The impending effects of climate change on the natural resources of developing countries make those dependent on agriculture vulnerable to variations in climate and occurrences of extreme weather events. The steadily declining state of agriculture owing to climate change manifesting in the form of increased temperatures, longer periods of drought and irregular rainfall patterns in the Ditsobotla Local Municipality and regions alike, greatly threatens the sustainability of their commercial and subsistence farming communities.

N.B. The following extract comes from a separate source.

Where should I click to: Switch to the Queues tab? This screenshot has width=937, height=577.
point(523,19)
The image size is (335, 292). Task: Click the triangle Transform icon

The inquiry into existing literature revealed three distinctive dimensions that may limit a farmer’s ability to adapt. These were environmental and/or physical limits, which includes access to natural resources and recurrent droughts; economic limits relating to financial capital; and lastly technological limits, which relates to a farmer’s accessibility to modern farming equipment and heavy machinery. During the study, different factors were found to have the potential of improving or constraining the adaptive capacity of the respective farming groups. The common limitations hindering both the farming groups from adopting other strategies were variations in temperatures, financial factors and a lack of governmental support. Additionally, there was also a difference in some of the limitations these farmers face. The results of the structured questions revealed that commercial farmers were primarily hindered by adverse and uncertain environmental circumstances, whilst subsistence farmers face a diverse array of limitations, including environmental, technological, and market-related aspects. However, these factors should not be identified as a means of deciding which farming system should receive priority for support. This study has emphasised the importance of increasing the adaptive capacity of all farmers. The differentiating factors should rather be used to formulate appropriate responses to ensure the sustainability of all agricultural systems. If governing bodies seize the opportunity to enhance the adaptive capacity of local farming communities, they are sure to find resilient and determined farmers with a willingness to participate in adaptation processes.


Competing interests

The authors declare that they have no financial or personal relationships that may have inappropriately influenced them in writing this article.

Authors’ contributions

A.P. contributed to the conceptualisation, design and implementation of the research, to the analysis and curation of the results, and to the writing of the manuscript. C.C. supervised the research, contributed to the conceptualisation of the work and writing of the manuscript, to the critical revision of the manuscript, and to the approval of the version to be published. L.N. supervised the work, contributed to the critical revision of the manuscript, and to the approval of the version to be published.

Funding information

The authors declare that they have no financial or personal relationships that may have inappropriately influenced them in writing this article.

Data availability

The data that support the findings of this study are not publicly available because of privacy restrictions. Data are available from the corresponding author, A.P, upon reasonable request.


The views and opinions expressed in this article are those of the authors and do not necessarily reflect the official policy or position of any affiliated agency of the authors.